Mike Piazza is one of many stars that won’t be at the All-Star Game.
Leave it to White Sox Manager Ozzie Guillen and his talented foot-in-the-mouth trick to take some of the fun out of the All-Star selection announcements.
Six of Guillen’s Chisox are headed to Pittsburgh for the July 11 game, but there’s no Barry Bonds, no Curt Schilling, no Roger Clemens, no Mike Piazza, no Randy Johnson and no Ken Griffey, Jr.
That’s a lot of star power missing, and with the exception of Schilling, none of those players deserve to be there, but is Guillen in the least bit apologetic that he played a role in leaving some of those future Hall of Famers out of the party?
“Whoever doesn’t like it, play better next year and pick another manager,” he said.
Nice. Way to go, Ozzie. You’re all class.
As far as defending the selection of six of his own, well, it’s true that almost every manager in the same position does so. But do they all deserve to go to the game in this case?
Closer Bobby Jenks is a good choice, but Jose Contreras’ ERA is 3.54 — not even in the league’s Top 10. Sure, he’s 8-0, but with enough run support, you or I might also be 8-0. Mark Buehrle is also racking up the wins, but the rest of his numbers are hardly awe inspiring. Saturday, for instance, he was completely bitch-slapped by the Cubbies. Not a pretty sight.
In terms of positional players, Jim Thome may not have an actual spot on the diamond, but there’s no overlooking the fact he’s been the league’s most dangerous slugger this season. Paul Konerko just keeps getting better and better and Jermaine Dye is enjoying a career year and is also a strong selection.
You could easily make an argument that Tad Iguchi should be there and that Joe Crede wouldn’t be out of place either.

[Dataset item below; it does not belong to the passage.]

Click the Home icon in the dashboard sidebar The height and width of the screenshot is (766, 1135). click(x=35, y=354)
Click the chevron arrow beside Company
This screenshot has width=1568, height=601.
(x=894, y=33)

As for A.J. Pierzynski, who has a chance to be added by fan Internet balloting, that’s just silly. Pierzynski is having a solid year (although his 2005 power spike seems to have waned), but there are too many other deserving AL catchers. Besides, what brainiac decided that a guy like Pierznyski — one of the most reviled players in the game — stands a chance in a fan balloting procedure? That’s like asking a 10-year-old boy to choose between a Twinkie, a Mars bar, an ice cream cone and some alfalfa spouts. Guess which snack is going to be shunned?
So all in all, it’s hard to take major issue with Ozzie’s selections. But that didn’t stop him from going on the offensive anyway. Given his recent penchant for saying inappropriate things, we at RotoRob thought it would be a good public service to provide an Ozzie translation guide to let you know what he really means to say. Consider this the babel fish of baseball talk.
What Ozzie says: “Whoever doesn’t like it, play better next year and pick another manager.”
What Ozzie means to say: “It was an agonizing decision to leave superstars like those off this team. I just wish I had five or six more spots so I could honour all the deserving players.”
What Ozzie says: “He was horrible. If I were him, I’d probably just jump in front of the subway on the way home. Pathetic.”
What Ozzie means to say: “He’s been carrying our club all season long; today was an opportunity for someone else to step up.”
What Ozzie says: “That columnist wouldn’t know his ass from a whole in the ground. Does he have incriminating photos of the publisher or something? How does he keep his job?”
What Ozzie means to say: “Whether I always agree with him or not, I respect that columnist’s opinions and the moral responsibility of the press to report what is accurate and fair.”
What Ozzie says: “Tell that beef jerky-eating redneck manager that the next time one of his pitchers throws at one of my guys, I’m going to personally kick his ass, spit my chaw all over him and shank him in the shower after the game. And then I’m going to shoot his dog.”
What Ozzie means to say: “While I’m confident that their pitcher wasn’t intentionally throwing at our player, it is an emotional game, so I can completely understand how that type of thing happens from time to time. Either way, we concern ourselves more with the result of the actual game than any issues of gamesmanship such as that.”